Bon cas pour rappeler qu’en post-partum, il faut penser « caillot » sans mettre des œillères. Dyspnée brutale + douleur thoracique latéralisée + tachycardie + SpO₂ à 93% et un mollet sensible : le scénario d’embolie pulmonaire est crédible (le caillot qui part de la jambe et se coince dans le poumon), et c’est une urgence à prioriser. Mais le raisonnement différentiel reste large : pneumothorax (poumon qui se décolle), pneumonie, atélectasie, syndrome anxieux, et surtout causes cardio post-partum comme la cardiomyopathie péripartum (plus « essoufflement progressif », œdèmes, crépitants), voire un syndrome coronarien/SCAD. L’intérêt est de baliser : gravité d’abord, chercher signes de TVP, puis imagerie adaptée (angio-TDM ou scintigraphie selon contexte) plutôt que se rassurer sur une auscultation pauvre.

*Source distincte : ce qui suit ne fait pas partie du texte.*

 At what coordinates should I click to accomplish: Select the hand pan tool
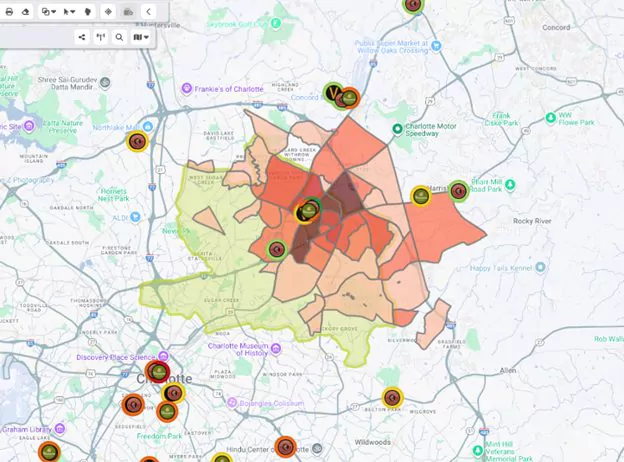point(88,11)
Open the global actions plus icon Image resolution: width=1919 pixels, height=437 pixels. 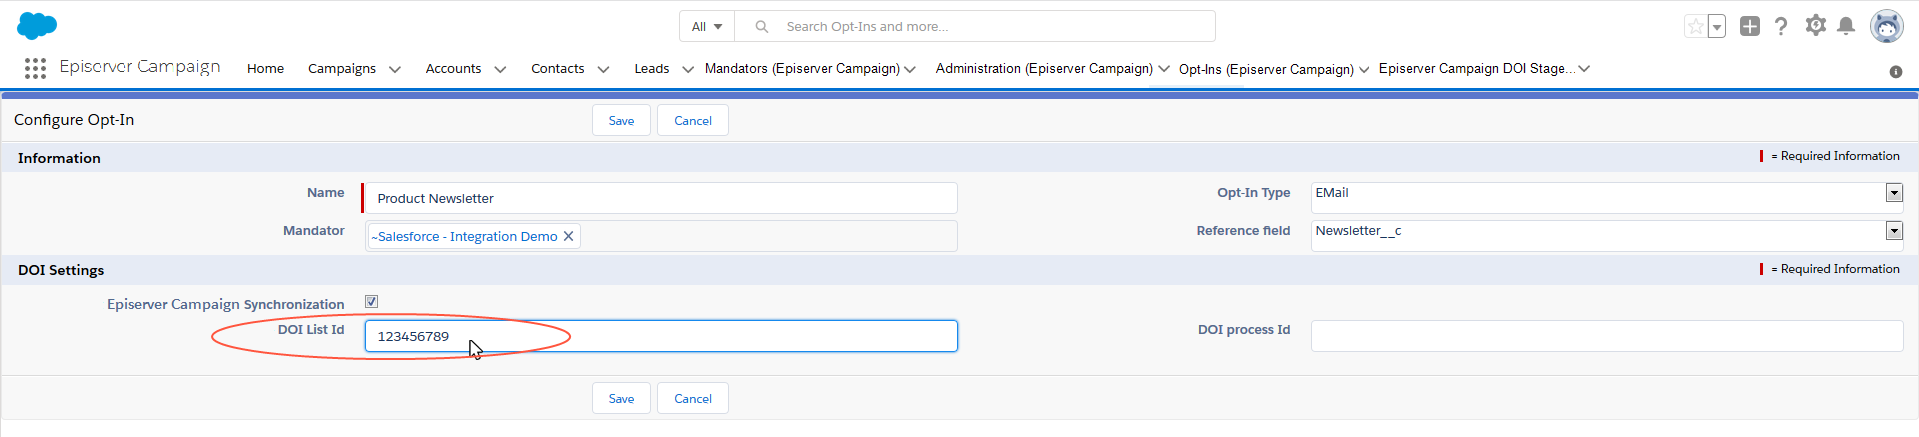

Sur le plan « nouvelles études », le point clé est que le post-partum (surtout les 6 premières semaines) concentre un sur-risque thromboembolique majeur, avec un pic précoce, ce qui rend l’EP très pré-test ici (tachycardie, SpO₂ 93%, douleur pleurale, signe de jambe). Mais plusieurs travaux récents rappellent deux pièges : (1) les scores usuels (Wells/Genève) et surtout le D-dimère ont une performance limitée en post-partum, avec beaucoup de faux positifs, donc l’algorithme doit souvent aller rapidement vers l’imagerie selon la probabilité clinique ; (2) le différentiel post-partum « mimant l’EP » mérite d’être systématique : cardiomyopathie du péripartum (dyspnée, tachycardie), dissection (douleur), pneumothorax, pneumonie/atélectasie, et causes iatrogènes/anxiété. L’intérêt pratique des données récentes est de privilégier une stratégie structurée probabilité clinique → écho veineuse si jambe symptomatique → angioscanner ou V/Q selon contexte, plutôt que de “surinterpréter” un D-dimère.